PROMPT
Repeat each entry below without omitting a single word.

AVAILABLE DATA
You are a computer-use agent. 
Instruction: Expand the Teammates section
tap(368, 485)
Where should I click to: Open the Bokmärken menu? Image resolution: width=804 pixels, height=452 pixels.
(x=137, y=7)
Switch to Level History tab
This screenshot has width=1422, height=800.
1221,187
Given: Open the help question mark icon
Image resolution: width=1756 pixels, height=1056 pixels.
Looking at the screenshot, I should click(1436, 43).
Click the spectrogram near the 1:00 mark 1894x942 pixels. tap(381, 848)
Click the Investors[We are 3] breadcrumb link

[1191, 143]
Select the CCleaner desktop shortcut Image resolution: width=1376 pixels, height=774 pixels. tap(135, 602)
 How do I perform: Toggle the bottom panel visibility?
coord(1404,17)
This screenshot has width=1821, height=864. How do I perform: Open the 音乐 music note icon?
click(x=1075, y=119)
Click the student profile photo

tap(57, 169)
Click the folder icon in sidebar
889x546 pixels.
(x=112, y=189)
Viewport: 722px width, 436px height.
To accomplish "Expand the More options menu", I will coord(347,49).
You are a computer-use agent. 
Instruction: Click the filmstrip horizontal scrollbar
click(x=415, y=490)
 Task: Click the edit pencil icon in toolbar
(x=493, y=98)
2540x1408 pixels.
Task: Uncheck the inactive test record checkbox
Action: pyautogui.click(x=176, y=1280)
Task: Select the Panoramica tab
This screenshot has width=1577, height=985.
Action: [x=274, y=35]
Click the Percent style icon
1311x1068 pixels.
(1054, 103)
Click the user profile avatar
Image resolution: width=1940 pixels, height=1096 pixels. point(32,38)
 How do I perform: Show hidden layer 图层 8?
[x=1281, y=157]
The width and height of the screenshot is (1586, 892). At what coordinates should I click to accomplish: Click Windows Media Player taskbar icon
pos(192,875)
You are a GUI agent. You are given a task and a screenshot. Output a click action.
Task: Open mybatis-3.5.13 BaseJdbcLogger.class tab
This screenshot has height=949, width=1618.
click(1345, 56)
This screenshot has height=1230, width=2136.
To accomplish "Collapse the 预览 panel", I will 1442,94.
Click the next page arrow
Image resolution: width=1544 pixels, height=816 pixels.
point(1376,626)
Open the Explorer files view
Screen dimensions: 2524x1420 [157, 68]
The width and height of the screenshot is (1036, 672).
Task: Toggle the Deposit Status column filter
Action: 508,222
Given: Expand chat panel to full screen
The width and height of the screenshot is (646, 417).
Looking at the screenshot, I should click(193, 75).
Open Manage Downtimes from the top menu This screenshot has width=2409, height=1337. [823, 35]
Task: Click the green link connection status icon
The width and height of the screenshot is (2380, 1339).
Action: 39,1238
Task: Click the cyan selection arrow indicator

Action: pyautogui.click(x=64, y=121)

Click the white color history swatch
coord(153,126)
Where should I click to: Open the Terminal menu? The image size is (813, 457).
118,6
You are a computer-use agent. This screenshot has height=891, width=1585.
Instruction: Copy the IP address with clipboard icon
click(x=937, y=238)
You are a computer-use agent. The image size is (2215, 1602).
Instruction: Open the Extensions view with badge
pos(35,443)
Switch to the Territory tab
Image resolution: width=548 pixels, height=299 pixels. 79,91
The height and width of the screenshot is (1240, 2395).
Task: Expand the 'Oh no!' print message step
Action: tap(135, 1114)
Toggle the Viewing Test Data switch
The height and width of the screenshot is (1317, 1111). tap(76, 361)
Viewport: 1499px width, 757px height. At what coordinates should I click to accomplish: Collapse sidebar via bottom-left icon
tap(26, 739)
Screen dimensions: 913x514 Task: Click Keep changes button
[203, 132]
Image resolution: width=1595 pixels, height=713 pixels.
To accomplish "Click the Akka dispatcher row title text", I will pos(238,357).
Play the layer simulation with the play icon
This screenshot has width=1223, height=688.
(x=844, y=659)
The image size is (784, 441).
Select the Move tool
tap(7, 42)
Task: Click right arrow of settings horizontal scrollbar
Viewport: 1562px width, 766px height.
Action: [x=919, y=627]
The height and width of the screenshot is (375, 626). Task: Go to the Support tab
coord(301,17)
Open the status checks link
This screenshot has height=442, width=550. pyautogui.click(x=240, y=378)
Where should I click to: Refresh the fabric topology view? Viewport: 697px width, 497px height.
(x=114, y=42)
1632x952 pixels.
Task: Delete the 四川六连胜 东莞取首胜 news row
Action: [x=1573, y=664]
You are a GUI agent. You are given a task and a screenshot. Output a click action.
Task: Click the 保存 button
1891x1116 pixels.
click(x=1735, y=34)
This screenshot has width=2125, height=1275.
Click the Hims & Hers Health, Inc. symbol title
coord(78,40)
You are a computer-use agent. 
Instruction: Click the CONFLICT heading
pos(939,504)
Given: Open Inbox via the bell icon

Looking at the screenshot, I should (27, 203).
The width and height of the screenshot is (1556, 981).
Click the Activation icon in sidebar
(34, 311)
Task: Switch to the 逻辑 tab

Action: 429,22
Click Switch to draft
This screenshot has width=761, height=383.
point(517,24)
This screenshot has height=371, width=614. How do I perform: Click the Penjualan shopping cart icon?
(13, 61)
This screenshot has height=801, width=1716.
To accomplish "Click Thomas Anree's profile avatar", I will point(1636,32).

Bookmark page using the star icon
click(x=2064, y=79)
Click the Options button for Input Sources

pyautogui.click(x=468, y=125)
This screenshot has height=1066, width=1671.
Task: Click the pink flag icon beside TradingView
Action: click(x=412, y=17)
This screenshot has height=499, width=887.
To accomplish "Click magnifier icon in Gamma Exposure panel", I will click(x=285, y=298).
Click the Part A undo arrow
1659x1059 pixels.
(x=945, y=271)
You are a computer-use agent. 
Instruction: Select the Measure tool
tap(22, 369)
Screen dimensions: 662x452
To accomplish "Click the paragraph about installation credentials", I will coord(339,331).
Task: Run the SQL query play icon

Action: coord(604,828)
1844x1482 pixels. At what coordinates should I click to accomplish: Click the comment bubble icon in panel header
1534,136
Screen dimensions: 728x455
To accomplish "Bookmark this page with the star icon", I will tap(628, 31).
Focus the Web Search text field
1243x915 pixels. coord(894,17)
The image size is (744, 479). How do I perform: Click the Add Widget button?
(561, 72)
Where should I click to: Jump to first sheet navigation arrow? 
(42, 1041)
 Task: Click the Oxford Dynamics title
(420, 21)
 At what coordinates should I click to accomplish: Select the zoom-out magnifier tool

RESULT OF THE TASK
You are a computer-use agent. 
Instruction: Expand the Teammates section
tap(368, 485)
Where should I click to: Open the Bokmärken menu? Image resolution: width=804 pixels, height=452 pixels.
(x=137, y=7)
Switch to Level History tab
This screenshot has width=1422, height=800.
1221,187
Given: Open the help question mark icon
Image resolution: width=1756 pixels, height=1056 pixels.
Looking at the screenshot, I should click(1436, 43).
Click the spectrogram near the 1:00 mark 1894x942 pixels. tap(381, 848)
Click the Investors[We are 3] breadcrumb link

[1191, 143]
Select the CCleaner desktop shortcut Image resolution: width=1376 pixels, height=774 pixels. tap(135, 602)
 How do I perform: Toggle the bottom panel visibility?
coord(1404,17)
This screenshot has width=1821, height=864. How do I perform: Open the 音乐 music note icon?
click(x=1075, y=119)
Click the student profile photo

tap(57, 169)
Click the folder icon in sidebar
889x546 pixels.
(x=112, y=189)
Viewport: 722px width, 436px height.
To accomplish "Expand the More options menu", I will coord(347,49).
You are a computer-use agent. 
Instruction: Click the filmstrip horizontal scrollbar
click(x=415, y=490)
 Task: Click the edit pencil icon in toolbar
(x=493, y=98)
2540x1408 pixels.
Task: Uncheck the inactive test record checkbox
Action: pyautogui.click(x=176, y=1280)
Task: Select the Panoramica tab
This screenshot has width=1577, height=985.
Action: [x=274, y=35]
Click the Percent style icon
1311x1068 pixels.
(1054, 103)
Click the user profile avatar
Image resolution: width=1940 pixels, height=1096 pixels. point(32,38)
 How do I perform: Show hidden layer 图层 8?
[x=1281, y=157]
The width and height of the screenshot is (1586, 892). At what coordinates should I click to accomplish: Click Windows Media Player taskbar icon
pos(192,875)
You are a GUI agent. You are given a task and a screenshot. Output a click action.
Task: Open mybatis-3.5.13 BaseJdbcLogger.class tab
This screenshot has height=949, width=1618.
click(1345, 56)
This screenshot has height=1230, width=2136.
To accomplish "Collapse the 预览 panel", I will 1442,94.
Click the next page arrow
Image resolution: width=1544 pixels, height=816 pixels.
point(1376,626)
Open the Explorer files view
Screen dimensions: 2524x1420 [157, 68]
The width and height of the screenshot is (1036, 672).
Task: Toggle the Deposit Status column filter
Action: 508,222
Given: Expand chat panel to full screen
The width and height of the screenshot is (646, 417).
Looking at the screenshot, I should click(193, 75).
Open Manage Downtimes from the top menu This screenshot has width=2409, height=1337. [823, 35]
Task: Click the green link connection status icon
The width and height of the screenshot is (2380, 1339).
Action: 39,1238
Task: Click the cyan selection arrow indicator

Action: pyautogui.click(x=64, y=121)

Click the white color history swatch
coord(153,126)
Where should I click to: Open the Terminal menu? The image size is (813, 457).
118,6
You are a computer-use agent. This screenshot has height=891, width=1585.
Instruction: Copy the IP address with clipboard icon
click(x=937, y=238)
You are a computer-use agent. The image size is (2215, 1602).
Instruction: Open the Extensions view with badge
pos(35,443)
Switch to the Territory tab
Image resolution: width=548 pixels, height=299 pixels. 79,91
The height and width of the screenshot is (1240, 2395).
Task: Expand the 'Oh no!' print message step
Action: tap(135, 1114)
Toggle the Viewing Test Data switch
The height and width of the screenshot is (1317, 1111). tap(76, 361)
Viewport: 1499px width, 757px height. At what coordinates should I click to accomplish: Collapse sidebar via bottom-left icon
tap(26, 739)
Screen dimensions: 913x514 Task: Click Keep changes button
[203, 132]
Image resolution: width=1595 pixels, height=713 pixels.
To accomplish "Click the Akka dispatcher row title text", I will pos(238,357).
Play the layer simulation with the play icon
This screenshot has width=1223, height=688.
(x=844, y=659)
The image size is (784, 441).
Select the Move tool
tap(7, 42)
Task: Click right arrow of settings horizontal scrollbar
Viewport: 1562px width, 766px height.
Action: [x=919, y=627]
The height and width of the screenshot is (375, 626). Task: Go to the Support tab
coord(301,17)
Open the status checks link
This screenshot has height=442, width=550. pyautogui.click(x=240, y=378)
Where should I click to: Refresh the fabric topology view? Viewport: 697px width, 497px height.
(x=114, y=42)
1632x952 pixels.
Task: Delete the 四川六连胜 东莞取首胜 news row
Action: [x=1573, y=664]
You are a GUI agent. You are given a task and a screenshot. Output a click action.
Task: Click the 保存 button
1891x1116 pixels.
click(x=1735, y=34)
This screenshot has width=2125, height=1275.
Click the Hims & Hers Health, Inc. symbol title
coord(78,40)
You are a computer-use agent. 
Instruction: Click the CONFLICT heading
pos(939,504)
Given: Open Inbox via the bell icon

Looking at the screenshot, I should (27, 203).
The width and height of the screenshot is (1556, 981).
Click the Activation icon in sidebar
(34, 311)
Task: Switch to the 逻辑 tab

Action: 429,22
Click Switch to draft
This screenshot has width=761, height=383.
point(517,24)
This screenshot has height=371, width=614. How do I perform: Click the Penjualan shopping cart icon?
(13, 61)
This screenshot has height=801, width=1716.
To accomplish "Click Thomas Anree's profile avatar", I will point(1636,32).

Bookmark page using the star icon
click(x=2064, y=79)
Click the Options button for Input Sources

pyautogui.click(x=468, y=125)
This screenshot has height=1066, width=1671.
Task: Click the pink flag icon beside TradingView
Action: click(x=412, y=17)
This screenshot has height=499, width=887.
To accomplish "Click magnifier icon in Gamma Exposure panel", I will click(x=285, y=298).
Click the Part A undo arrow
1659x1059 pixels.
(x=945, y=271)
You are a computer-use agent. 
Instruction: Select the Measure tool
tap(22, 369)
Screen dimensions: 662x452
To accomplish "Click the paragraph about installation credentials", I will coord(339,331).
Task: Run the SQL query play icon

Action: coord(604,828)
1844x1482 pixels. At what coordinates should I click to accomplish: Click the comment bubble icon in panel header
1534,136
Screen dimensions: 728x455
To accomplish "Bookmark this page with the star icon", I will tap(628, 31).
Focus the Web Search text field
1243x915 pixels. coord(894,17)
The image size is (744, 479). How do I perform: Click the Add Widget button?
(561, 72)
Where should I click to: Jump to first sheet navigation arrow? 
(42, 1041)
 Task: Click the Oxford Dynamics title
(420, 21)
 At what coordinates should I click to accomplish: Select the zoom-out magnifier tool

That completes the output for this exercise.